The first of our four-part series on best demonstrated research practices explores the relationship between quota sampling and weighting and how to use both to efficiently maximize a study’s data quality.
VeraQuest understands the value of fast, inexpensive research in today’s marketing research environment, which is why our system was built with speed and cost in mind. However, we also recognize the critical importance that best-demonstrated practices play in ensuring quality results.
In research, we often hear the term “representative” with respect to sample. That’s because when we want to understand our customers, it’s best when our sampling frame closely matches the universe of interest. Put another way, the closer our sample comes to approximating our target audience, the more confidence we have the findings from our research will reflect the real world. Therefore, to make the sample look like the universe, we identify quota targets and send out survey invitations in the hopes of getting respondents who reflect reality.

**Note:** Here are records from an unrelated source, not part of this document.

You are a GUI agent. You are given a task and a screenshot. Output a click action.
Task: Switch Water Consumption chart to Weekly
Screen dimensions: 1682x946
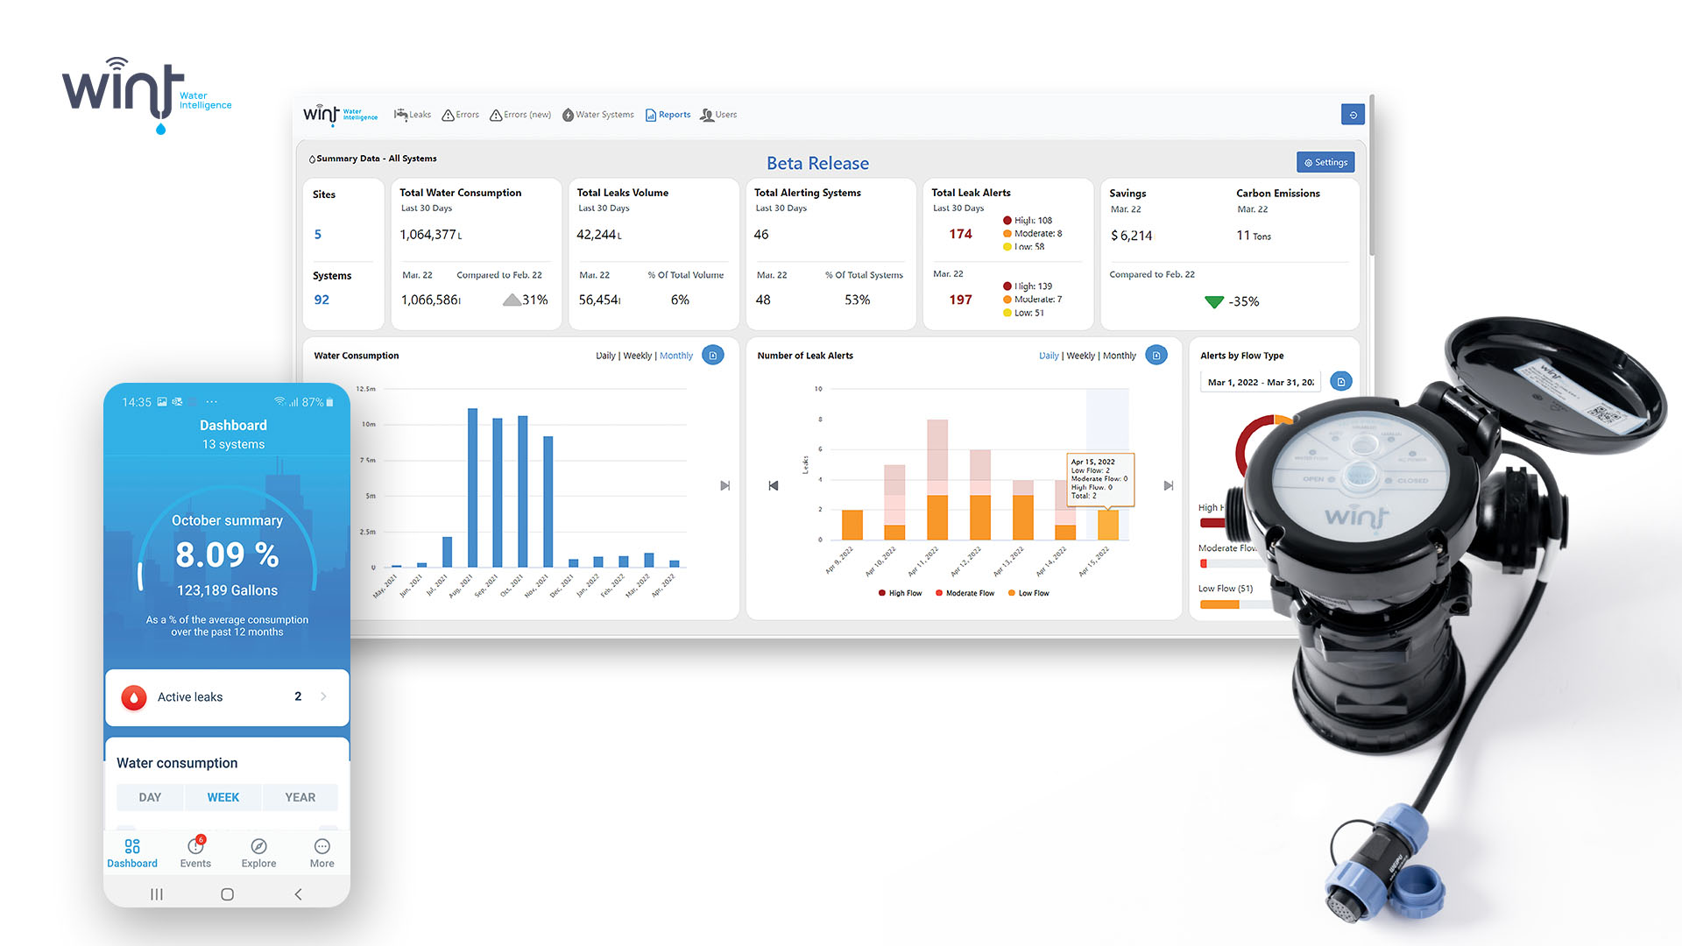(637, 356)
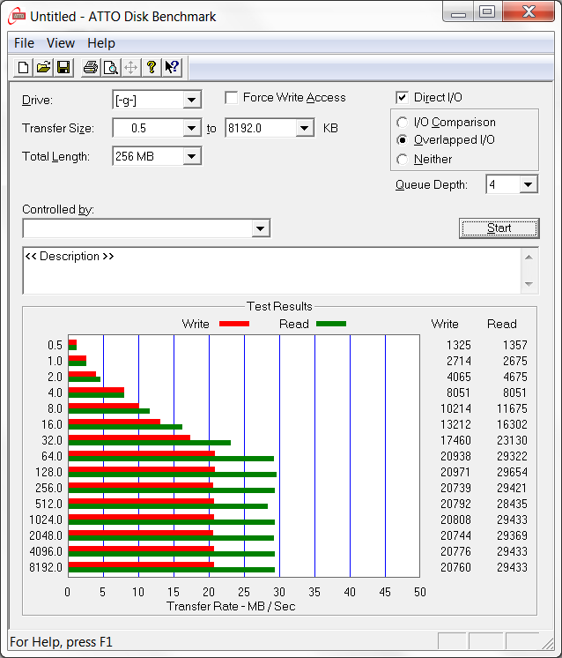Open Print Preview from the toolbar
This screenshot has height=658, width=562.
(x=110, y=67)

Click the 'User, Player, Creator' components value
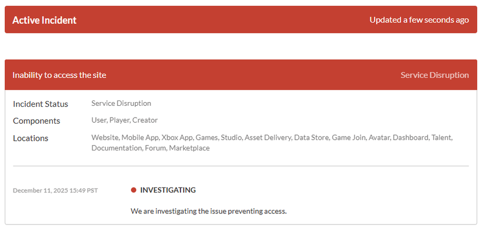(125, 120)
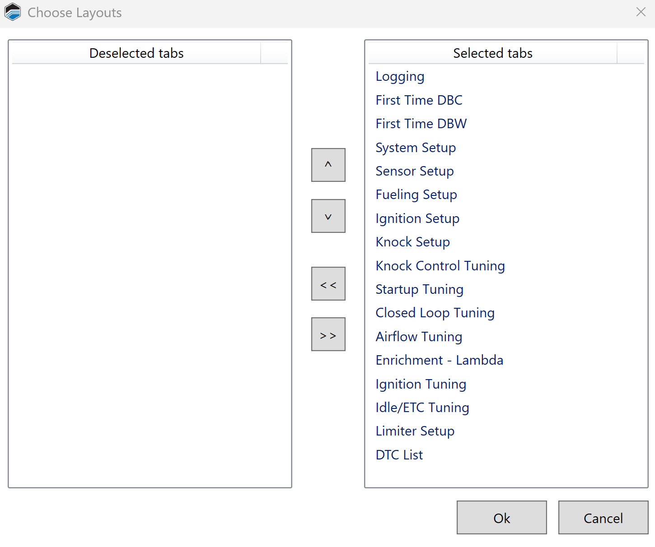Click the Deselected tabs column header
Viewport: 655px width, 547px height.
click(x=136, y=53)
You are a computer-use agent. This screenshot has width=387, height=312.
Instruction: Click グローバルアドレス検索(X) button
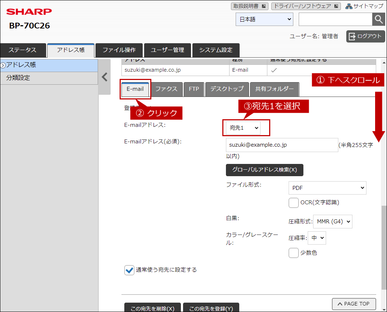point(264,170)
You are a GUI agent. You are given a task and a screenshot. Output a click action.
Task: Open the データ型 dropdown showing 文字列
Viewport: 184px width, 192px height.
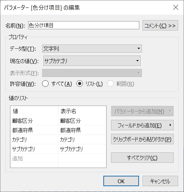pyautogui.click(x=92, y=49)
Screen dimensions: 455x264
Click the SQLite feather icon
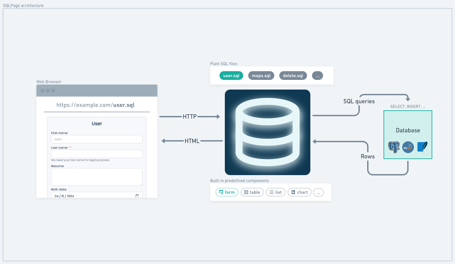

Since filling each quota cell exactly is neither practical from a time perspective nor viable economically, good research firms judiciously apply weighting factors that raise or lower the relative importance of each respondent. We can think of it as “fine-tuning” the sample. Weighting allows respondents who are under- or over-represented in the sample to assume their correct level of importance so our data accurately reflects the universe being studied.
Weighting, however, has its limitations. It’s most effective when differences between quota targets and the actual sample are relatively small. When the differences become large, the weighting factors become too great and can cause the data to become distorted. In essence, quota sampling should get us 95% of the way to where we want to be and weighting the final 5%. Therefore, it’s always best to meet quota sampling requirements as much as possible, so only minimum weights need to be applied.
The way to tell if our weighting scheme has become problematic can be found in a measure called “weighting efficiency”. Weighting efficiency is used to refer to the impact that weighting has on our data. Weighting efficiencies of 90%+ are great, 80% – 89% good, 70% – 79% okay at best. Once the weighting efficiency drops below 70%, it diminishes our ability to accurately draw inferences from the data. Lower weighting efficiencies have the same effect as reducing sample size. In other words, the extra 500 respondents you just spent $1500 for in order to boost your sample from n = 1,000 to 1,500 may be for naught if the impact of over-weighting is to lower the “effective” sample back to n = 1000.
There are two ways to minimize the effect of over-weighting. The first way is to simplify the quota requirements. The second is to do an effective job meeting the requirements. While three-and sometimes four-dimension quota sampling plans are typically the norm, we use a more rigorous six-dimension plan as it provides for greater overall representativeness. To us, going to fewer dimensions is like admitting we won’t score well on an exam and therefore, we’re going to make the exam easier. While that may be a reasonable strategy for achieving a high weighting efficiency, it’s not an effective recipe for generating high quality results.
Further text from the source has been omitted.